- **TASK DIRECTIONS**
A stretch of the entries below is to be set down exactly, running from the line with "Open the table" through the line with "Task: Click the play icon on Kesime Başla", both included, and no other line.

- **DATA SHOWN**
▬▬▬▬▬▬

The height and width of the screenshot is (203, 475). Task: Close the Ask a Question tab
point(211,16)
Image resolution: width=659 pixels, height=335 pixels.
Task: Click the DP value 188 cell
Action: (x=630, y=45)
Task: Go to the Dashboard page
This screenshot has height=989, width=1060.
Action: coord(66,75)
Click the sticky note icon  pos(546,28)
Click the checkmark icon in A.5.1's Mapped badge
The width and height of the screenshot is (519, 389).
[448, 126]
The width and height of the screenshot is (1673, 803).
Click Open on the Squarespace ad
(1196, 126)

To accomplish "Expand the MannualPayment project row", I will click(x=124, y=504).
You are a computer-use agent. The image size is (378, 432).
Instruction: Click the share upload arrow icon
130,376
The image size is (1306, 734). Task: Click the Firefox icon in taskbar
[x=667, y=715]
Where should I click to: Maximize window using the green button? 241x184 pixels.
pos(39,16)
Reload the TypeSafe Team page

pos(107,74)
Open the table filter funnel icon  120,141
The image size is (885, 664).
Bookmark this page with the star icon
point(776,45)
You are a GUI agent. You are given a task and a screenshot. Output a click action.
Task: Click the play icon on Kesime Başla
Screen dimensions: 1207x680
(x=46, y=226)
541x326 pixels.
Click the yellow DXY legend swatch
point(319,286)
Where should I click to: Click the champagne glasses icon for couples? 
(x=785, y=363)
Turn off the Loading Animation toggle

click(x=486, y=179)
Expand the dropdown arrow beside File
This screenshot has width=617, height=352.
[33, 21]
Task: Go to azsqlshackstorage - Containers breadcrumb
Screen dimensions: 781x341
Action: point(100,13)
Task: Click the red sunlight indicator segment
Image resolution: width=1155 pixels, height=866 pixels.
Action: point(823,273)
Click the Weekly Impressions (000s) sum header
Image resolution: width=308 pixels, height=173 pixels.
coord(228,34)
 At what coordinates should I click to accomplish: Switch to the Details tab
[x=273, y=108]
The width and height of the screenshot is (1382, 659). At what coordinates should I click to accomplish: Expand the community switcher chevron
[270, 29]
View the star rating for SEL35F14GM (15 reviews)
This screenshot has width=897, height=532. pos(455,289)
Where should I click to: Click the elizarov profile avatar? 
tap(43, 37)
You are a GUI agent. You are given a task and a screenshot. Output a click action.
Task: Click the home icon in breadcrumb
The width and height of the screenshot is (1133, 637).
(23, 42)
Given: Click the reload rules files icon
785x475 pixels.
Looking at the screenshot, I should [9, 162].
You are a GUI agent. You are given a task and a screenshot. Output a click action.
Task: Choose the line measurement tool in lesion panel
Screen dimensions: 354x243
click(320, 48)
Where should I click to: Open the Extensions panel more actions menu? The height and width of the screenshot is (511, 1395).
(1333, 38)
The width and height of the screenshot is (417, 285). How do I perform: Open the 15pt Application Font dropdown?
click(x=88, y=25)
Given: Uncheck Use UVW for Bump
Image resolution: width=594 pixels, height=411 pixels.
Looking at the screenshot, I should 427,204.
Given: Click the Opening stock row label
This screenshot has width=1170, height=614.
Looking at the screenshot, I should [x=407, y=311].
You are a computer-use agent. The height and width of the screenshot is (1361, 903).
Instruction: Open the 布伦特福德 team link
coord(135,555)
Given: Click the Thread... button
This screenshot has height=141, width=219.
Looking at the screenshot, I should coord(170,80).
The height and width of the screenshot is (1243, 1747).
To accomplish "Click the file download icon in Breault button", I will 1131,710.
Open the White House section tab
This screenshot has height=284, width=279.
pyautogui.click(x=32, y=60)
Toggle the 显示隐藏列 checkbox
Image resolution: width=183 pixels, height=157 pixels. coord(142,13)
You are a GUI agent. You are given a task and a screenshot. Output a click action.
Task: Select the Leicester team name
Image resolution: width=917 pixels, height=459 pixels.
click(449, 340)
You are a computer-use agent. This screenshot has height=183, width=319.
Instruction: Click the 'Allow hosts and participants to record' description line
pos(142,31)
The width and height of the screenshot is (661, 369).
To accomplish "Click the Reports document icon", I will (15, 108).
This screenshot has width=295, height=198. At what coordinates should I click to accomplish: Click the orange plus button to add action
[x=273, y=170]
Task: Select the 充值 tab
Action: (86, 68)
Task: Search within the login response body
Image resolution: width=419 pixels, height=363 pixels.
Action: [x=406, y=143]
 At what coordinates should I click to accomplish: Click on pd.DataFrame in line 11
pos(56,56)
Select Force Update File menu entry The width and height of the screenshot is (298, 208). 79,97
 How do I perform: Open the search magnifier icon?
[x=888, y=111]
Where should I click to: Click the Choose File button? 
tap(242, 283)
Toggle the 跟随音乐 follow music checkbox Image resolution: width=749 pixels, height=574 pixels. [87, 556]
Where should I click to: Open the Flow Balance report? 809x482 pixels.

▬▬▬▬▬▬

- **RESPONSE**
Open the table filter funnel icon  120,141
The image size is (885, 664).
Bookmark this page with the star icon
point(776,45)
You are a GUI agent. You are given a task and a screenshot. Output a click action.
Task: Click the play icon on Kesime Başla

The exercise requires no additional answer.